BEGIN

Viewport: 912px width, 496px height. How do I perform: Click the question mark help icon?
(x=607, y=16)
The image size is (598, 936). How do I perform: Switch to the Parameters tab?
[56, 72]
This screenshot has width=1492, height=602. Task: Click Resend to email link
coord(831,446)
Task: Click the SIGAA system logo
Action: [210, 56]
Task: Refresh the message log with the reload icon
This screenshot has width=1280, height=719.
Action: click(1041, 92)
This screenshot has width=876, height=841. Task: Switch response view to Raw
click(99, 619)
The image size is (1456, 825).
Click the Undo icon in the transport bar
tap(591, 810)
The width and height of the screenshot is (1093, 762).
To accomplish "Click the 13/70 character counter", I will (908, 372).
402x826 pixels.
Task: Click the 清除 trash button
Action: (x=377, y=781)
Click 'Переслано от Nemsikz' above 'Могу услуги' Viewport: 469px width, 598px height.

END

Stated problem -
Quote all of the entries above word for word, line by line.

Answer to this problem -
Viewport: 912px width, 496px height. How do I perform: Click the question mark help icon?
(x=607, y=16)
The image size is (598, 936). How do I perform: Switch to the Parameters tab?
[56, 72]
This screenshot has width=1492, height=602. Task: Click Resend to email link
coord(831,446)
Task: Click the SIGAA system logo
Action: [210, 56]
Task: Refresh the message log with the reload icon
This screenshot has width=1280, height=719.
Action: click(1041, 92)
This screenshot has width=876, height=841. Task: Switch response view to Raw
click(99, 619)
The image size is (1456, 825).
Click the Undo icon in the transport bar
tap(591, 810)
The width and height of the screenshot is (1093, 762).
To accomplish "Click the 13/70 character counter", I will (908, 372).
402x826 pixels.
Task: Click the 清除 trash button
Action: (x=377, y=781)
Click 'Переслано от Nemsikz' above 'Могу услуги' Viewport: 469px width, 598px height.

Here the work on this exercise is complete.